=== Work order ===
Please transcribe the entries exactly and omit the images they contain.

=== Source material ===
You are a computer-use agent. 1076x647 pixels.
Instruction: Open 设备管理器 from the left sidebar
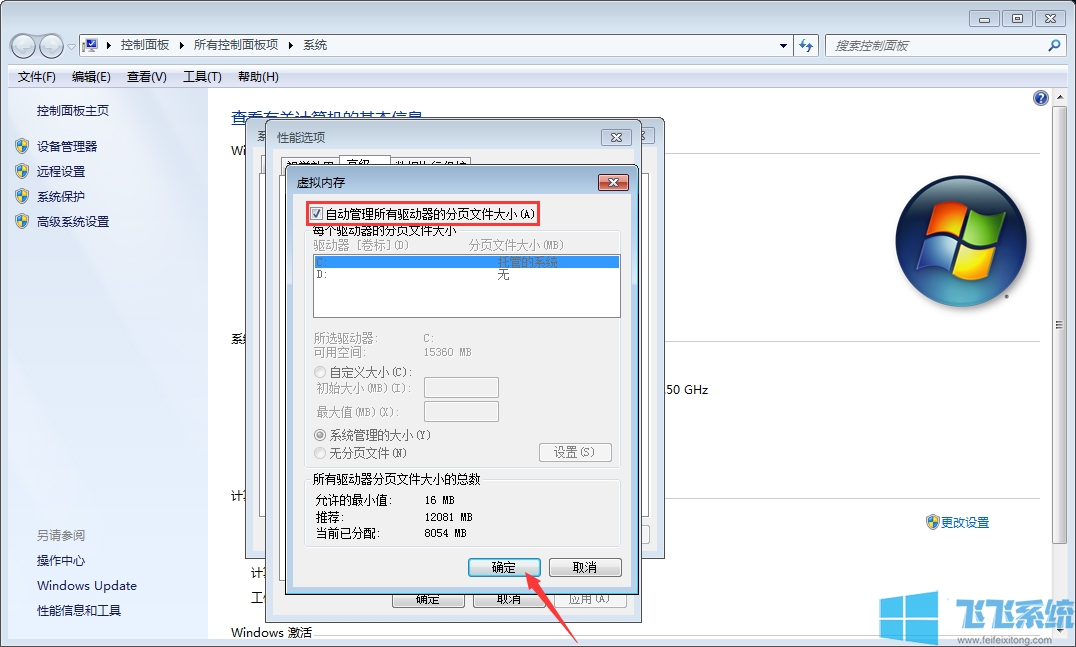[65, 145]
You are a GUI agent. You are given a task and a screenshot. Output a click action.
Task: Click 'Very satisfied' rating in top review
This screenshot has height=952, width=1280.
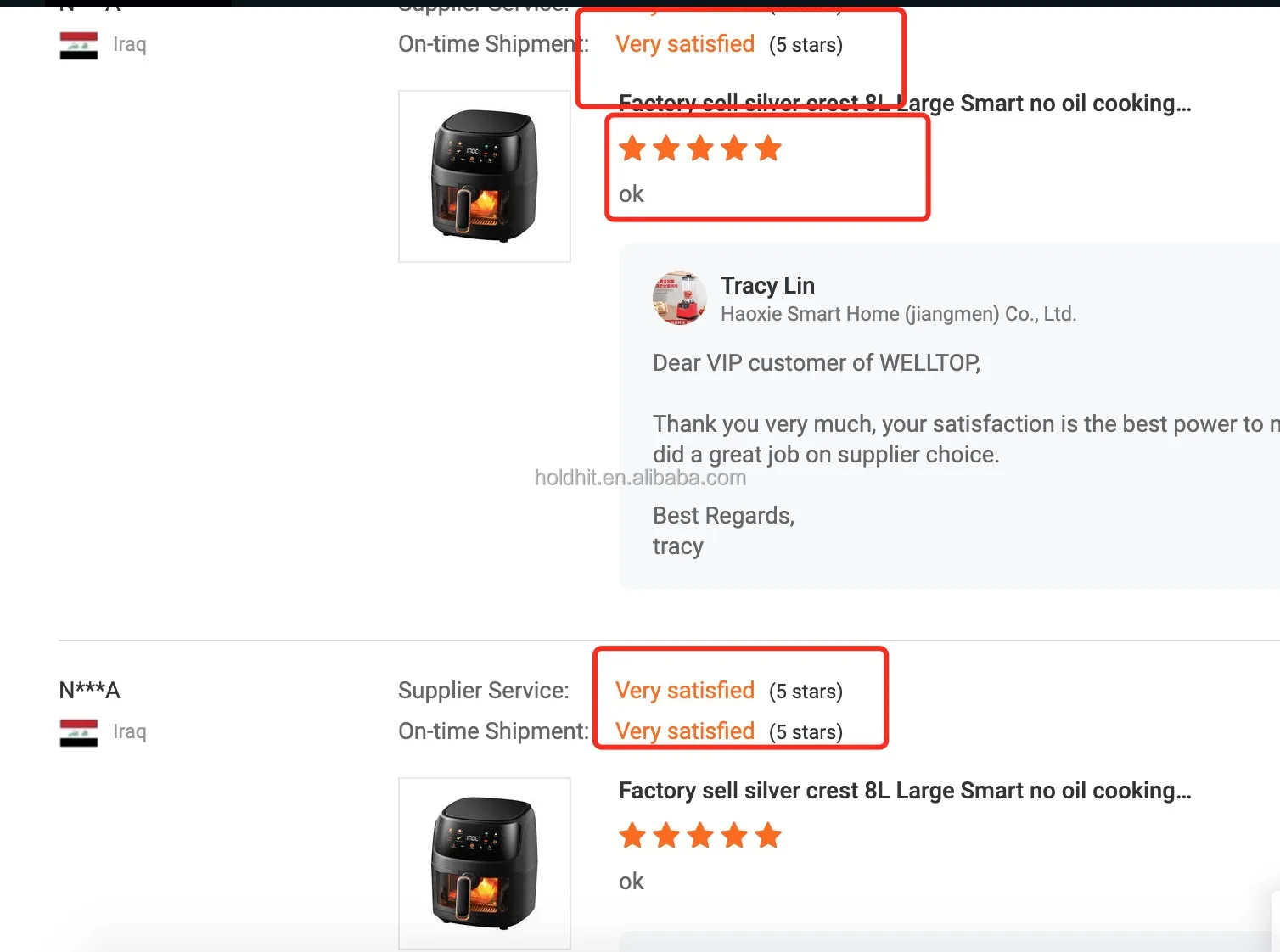(685, 44)
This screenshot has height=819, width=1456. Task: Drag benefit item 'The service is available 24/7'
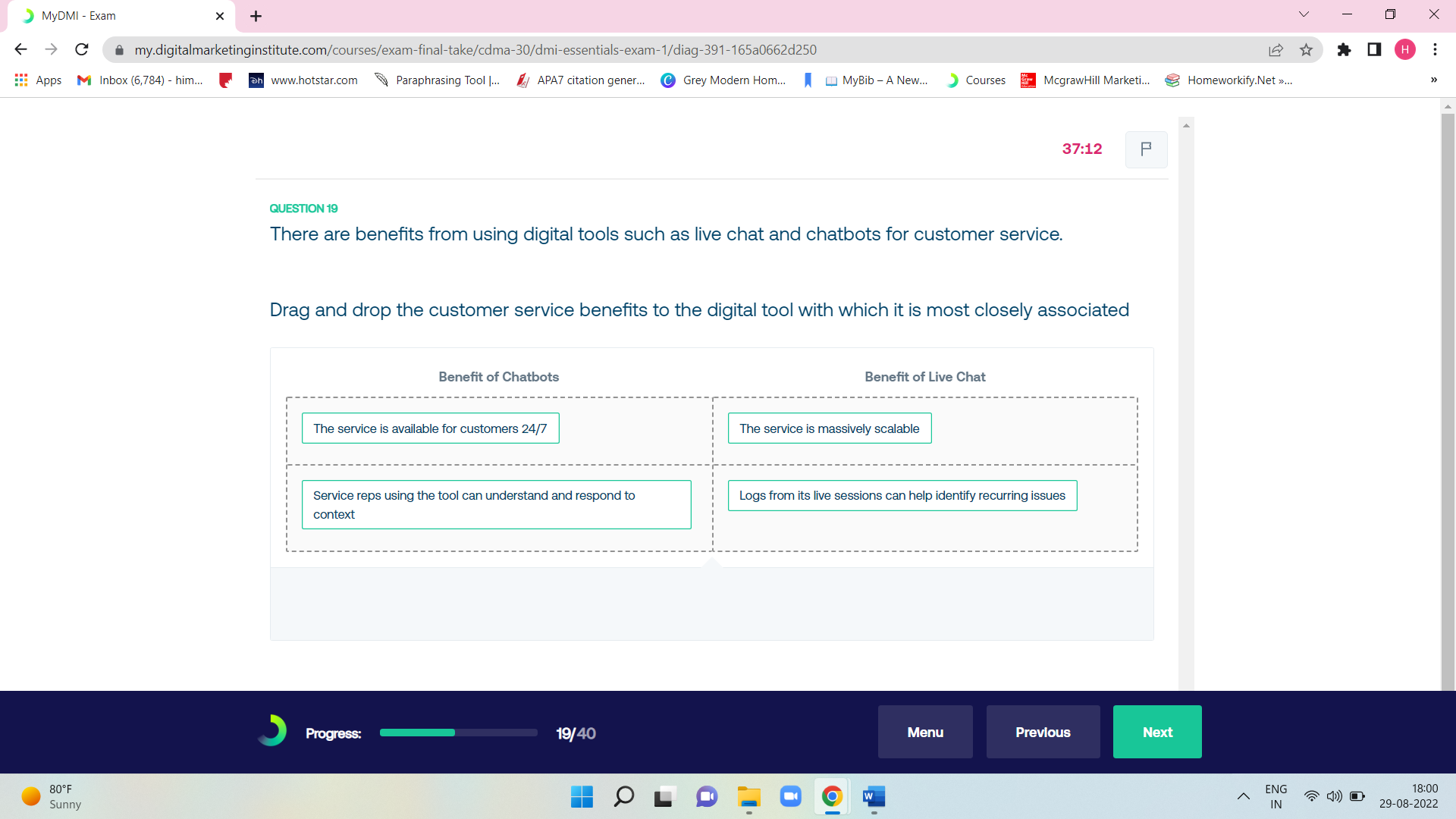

=== Written reply ===
You are a computer-use agent. 1076x647 pixels.
Instruction: Open 设备管理器 from the left sidebar
[65, 145]
You are a GUI agent. You are given a task and a screenshot. Output a click action.
Task: Click 'Very satisfied' rating in top review
This screenshot has height=952, width=1280.
(685, 44)
This screenshot has height=819, width=1456. Task: Drag benefit item 'The service is available 24/7'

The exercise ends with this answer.